Differential p53-independent outcomes of p19(Arf) loss in oncogenesis

Zhenbang Chen  1 Arkaitz CarracedoHui-Kuan LinJason A KoutcherNille BehrendtAinara EgiaAndrea AlimontiBrett S CarverWilliam GeraldJulie Teruya-FeldsteinMassimo LodaPier Paolo Pandolfi
Affiliations

Differential p53-independent outcomes of p19(Arf) loss in oncogenesis

Zhenbang Chen et al. Sci Signal. .

Abstract

One reported function of the tumor suppressor p19(Arf) is to stabilize p53, providing a critical checkpoint in the response to oncogenic insults. Acute loss of Pten leads to an increase in the abundance of p19(Arf), p53, and p21 proteins as part of a fail-safe senescence response. Here, we report that loss of p19(Arf) in prostate epithelium does not accelerate-but rather partially inhibits-the prostate cancer phenotype of Pten-deficient mice. Moreover, cellular senescence and a further decrease in the number of pre-neoplastic glands were observed in prostates of the Pten-p19(Arf) double-mutant mice. In both prostate epithelium and primary mouse embryo fibroblasts (MEFs), the increase in p53 protein abundance found upon loss of Pten was unaffected by the simultaneous loss of p19(Arf). However, in contrast to that in the prostate epithelium, p19(Arf) deficiency in MEFs lacking Pten abolished cell senescence and promoted hyperproliferation and transformation despite the unabated increase in p53 abundance.
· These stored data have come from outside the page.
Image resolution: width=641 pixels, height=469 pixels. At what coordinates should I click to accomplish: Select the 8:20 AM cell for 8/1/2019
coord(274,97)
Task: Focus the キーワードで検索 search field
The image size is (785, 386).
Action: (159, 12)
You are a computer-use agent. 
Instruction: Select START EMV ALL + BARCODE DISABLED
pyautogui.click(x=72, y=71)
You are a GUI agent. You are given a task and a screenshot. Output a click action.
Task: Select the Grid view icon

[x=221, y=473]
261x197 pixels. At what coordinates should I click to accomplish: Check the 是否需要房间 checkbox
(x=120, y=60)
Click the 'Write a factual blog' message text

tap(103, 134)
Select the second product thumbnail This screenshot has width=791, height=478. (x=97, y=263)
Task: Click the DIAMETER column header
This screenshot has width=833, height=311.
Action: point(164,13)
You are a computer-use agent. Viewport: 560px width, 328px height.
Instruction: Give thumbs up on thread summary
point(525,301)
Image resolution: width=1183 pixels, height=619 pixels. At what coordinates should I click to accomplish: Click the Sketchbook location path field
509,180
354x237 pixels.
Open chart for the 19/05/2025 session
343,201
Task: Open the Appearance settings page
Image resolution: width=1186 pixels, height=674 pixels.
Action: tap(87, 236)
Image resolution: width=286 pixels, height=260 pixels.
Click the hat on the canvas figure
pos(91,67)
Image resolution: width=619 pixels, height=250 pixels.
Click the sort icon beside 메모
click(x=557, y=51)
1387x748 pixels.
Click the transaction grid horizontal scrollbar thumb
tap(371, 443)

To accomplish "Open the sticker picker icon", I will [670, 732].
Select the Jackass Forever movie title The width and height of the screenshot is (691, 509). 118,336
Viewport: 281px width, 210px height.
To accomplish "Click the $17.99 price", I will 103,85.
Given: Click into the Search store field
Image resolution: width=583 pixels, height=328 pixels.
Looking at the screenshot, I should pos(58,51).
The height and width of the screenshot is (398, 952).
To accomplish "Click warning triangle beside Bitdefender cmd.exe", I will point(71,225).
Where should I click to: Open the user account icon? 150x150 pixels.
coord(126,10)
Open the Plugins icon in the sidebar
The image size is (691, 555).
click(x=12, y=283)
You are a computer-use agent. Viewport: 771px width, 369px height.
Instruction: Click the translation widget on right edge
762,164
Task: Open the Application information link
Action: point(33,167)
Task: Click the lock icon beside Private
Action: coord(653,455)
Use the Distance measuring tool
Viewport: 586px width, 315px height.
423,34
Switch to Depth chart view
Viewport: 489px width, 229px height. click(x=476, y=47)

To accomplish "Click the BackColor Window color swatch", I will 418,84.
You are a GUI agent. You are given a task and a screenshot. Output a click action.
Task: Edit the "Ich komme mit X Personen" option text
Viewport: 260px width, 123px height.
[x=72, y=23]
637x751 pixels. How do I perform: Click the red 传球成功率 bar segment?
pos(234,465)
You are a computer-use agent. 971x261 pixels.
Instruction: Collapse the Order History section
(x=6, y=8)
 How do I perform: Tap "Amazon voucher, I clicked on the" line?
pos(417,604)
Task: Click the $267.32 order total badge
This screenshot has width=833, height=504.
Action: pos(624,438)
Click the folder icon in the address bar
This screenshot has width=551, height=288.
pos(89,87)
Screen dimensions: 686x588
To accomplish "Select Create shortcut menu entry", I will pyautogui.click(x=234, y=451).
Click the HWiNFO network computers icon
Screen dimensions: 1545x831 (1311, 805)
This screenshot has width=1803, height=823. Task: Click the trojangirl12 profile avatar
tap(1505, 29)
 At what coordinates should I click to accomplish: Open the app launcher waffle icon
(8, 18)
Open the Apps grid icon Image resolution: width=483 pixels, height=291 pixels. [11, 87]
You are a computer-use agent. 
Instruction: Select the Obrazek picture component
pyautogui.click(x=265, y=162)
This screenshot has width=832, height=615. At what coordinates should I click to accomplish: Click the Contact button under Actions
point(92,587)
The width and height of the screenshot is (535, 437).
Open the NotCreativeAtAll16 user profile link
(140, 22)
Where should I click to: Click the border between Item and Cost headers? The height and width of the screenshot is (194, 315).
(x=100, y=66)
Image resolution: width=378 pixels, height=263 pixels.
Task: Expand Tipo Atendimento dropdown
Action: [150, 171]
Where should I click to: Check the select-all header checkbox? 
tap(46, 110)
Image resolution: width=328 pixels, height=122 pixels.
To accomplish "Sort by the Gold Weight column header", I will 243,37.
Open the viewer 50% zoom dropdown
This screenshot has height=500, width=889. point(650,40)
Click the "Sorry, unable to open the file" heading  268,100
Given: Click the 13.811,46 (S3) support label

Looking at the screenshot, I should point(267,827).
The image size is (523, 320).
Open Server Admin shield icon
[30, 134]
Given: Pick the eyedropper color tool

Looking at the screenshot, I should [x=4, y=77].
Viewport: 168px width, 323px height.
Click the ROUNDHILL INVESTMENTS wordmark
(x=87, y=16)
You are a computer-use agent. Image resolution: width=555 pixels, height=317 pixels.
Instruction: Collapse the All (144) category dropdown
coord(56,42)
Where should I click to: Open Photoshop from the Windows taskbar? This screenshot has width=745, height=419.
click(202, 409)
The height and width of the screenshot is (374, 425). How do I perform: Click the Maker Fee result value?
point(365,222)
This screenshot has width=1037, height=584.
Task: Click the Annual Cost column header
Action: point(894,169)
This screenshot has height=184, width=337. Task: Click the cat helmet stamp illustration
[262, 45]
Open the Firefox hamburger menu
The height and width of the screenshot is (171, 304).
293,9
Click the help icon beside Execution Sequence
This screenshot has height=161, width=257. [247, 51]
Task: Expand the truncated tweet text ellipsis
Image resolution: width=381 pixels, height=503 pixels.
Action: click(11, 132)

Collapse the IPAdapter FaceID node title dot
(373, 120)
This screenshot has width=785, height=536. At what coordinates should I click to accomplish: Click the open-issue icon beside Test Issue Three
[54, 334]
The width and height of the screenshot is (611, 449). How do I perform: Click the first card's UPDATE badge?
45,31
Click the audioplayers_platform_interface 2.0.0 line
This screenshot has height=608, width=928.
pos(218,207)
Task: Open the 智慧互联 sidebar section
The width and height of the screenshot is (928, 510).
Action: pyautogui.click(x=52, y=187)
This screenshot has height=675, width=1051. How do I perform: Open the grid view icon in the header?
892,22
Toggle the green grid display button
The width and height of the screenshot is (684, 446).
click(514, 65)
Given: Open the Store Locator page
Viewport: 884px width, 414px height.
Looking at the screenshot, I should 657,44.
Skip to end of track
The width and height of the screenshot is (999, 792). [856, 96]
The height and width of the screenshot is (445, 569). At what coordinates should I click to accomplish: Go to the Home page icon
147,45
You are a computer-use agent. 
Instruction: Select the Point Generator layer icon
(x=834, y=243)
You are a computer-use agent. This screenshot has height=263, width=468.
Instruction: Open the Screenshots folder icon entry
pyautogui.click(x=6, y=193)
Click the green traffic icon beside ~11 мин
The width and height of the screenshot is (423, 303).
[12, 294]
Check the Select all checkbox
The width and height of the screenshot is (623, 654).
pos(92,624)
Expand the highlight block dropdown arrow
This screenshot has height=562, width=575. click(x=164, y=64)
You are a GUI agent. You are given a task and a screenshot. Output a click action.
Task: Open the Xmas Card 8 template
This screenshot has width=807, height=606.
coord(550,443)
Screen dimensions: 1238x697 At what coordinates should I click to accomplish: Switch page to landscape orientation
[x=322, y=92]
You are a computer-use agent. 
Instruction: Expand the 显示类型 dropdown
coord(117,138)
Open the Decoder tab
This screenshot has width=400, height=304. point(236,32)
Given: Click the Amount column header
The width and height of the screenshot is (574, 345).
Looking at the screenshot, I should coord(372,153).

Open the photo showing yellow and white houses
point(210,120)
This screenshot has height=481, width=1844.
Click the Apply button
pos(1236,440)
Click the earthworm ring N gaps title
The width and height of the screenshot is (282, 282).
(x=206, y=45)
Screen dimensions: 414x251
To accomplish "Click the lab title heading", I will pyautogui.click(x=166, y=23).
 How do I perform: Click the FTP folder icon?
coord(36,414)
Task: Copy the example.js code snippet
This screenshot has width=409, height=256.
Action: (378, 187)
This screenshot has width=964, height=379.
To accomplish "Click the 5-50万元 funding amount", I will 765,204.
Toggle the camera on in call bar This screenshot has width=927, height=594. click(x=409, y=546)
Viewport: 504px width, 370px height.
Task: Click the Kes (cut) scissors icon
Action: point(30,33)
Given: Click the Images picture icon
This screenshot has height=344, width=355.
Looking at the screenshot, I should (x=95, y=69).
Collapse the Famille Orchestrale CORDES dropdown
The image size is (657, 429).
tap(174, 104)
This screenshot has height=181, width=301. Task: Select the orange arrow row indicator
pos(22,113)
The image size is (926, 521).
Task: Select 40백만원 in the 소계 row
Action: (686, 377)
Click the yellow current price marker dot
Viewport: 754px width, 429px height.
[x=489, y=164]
Consistent with the effect of p19(Arf) loss in Pten-deficient mouse prostate, we found that in human prostate cancers, loss of PTEN was not associated with loss of p14(ARF) (the human equivalent of mouse p19(Arf)). Collectively, these data reveal differential consequences of p19(Arf) inactivation in prostate cancer and MEFs upon Pten loss that are independent of the p53 pathway.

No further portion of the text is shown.